Data and Statistical Analyses.
All data were expressed as mean ± S.E.M. We calculated the areas under the curves using the trapezoidal rule from the blood glucose in the OGTT in C57BL/6J or db/db mice. We performed the statistical analysis using one-way analysis of variance followed by Dunnett’s multiple comparison in three groups. A P value of < 0.05 was considered statistically significant.
TT01001 Did Not Activate PPARγ but Interacted with MitoNEET.

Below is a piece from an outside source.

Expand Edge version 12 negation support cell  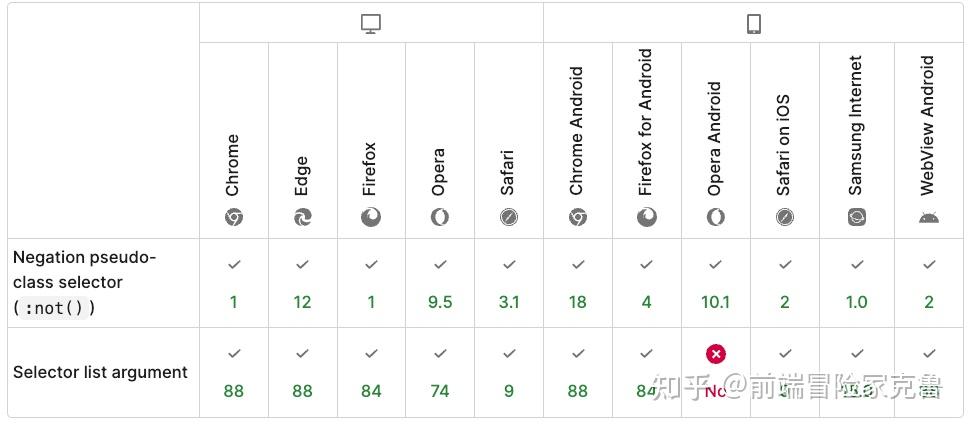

To evaluate the pharmacological properties of TT01001, we first examined the PPARγ activation effect by the TR-FRET method. No change in TR-FRET emission signal of TT01001 was seen in the concentration range of 0.001–100 μmol/l. On the other hand, pioglitazone increased the TR-FRET emission signals in a concentration-dependent manner (Fig. 2A). Next, to evaluate the binding effect of TT01001 for mitoNEET, we assessed the effect of TT01001 on mitoNEET protein by the SPR method using the Biacore instrument. The injection of TT01001 onto immobilized mitoNEET increased the RU in a concentration-dependent manner (1, 2, 4, 8, and 20 μmol/l) (Fig. 2B). Pioglitazone also increased the RU in a concentration-dependent manner (0.3, 0.6, 1.2, 2.5, and 5.0 μmol/l) (Fig. 2C).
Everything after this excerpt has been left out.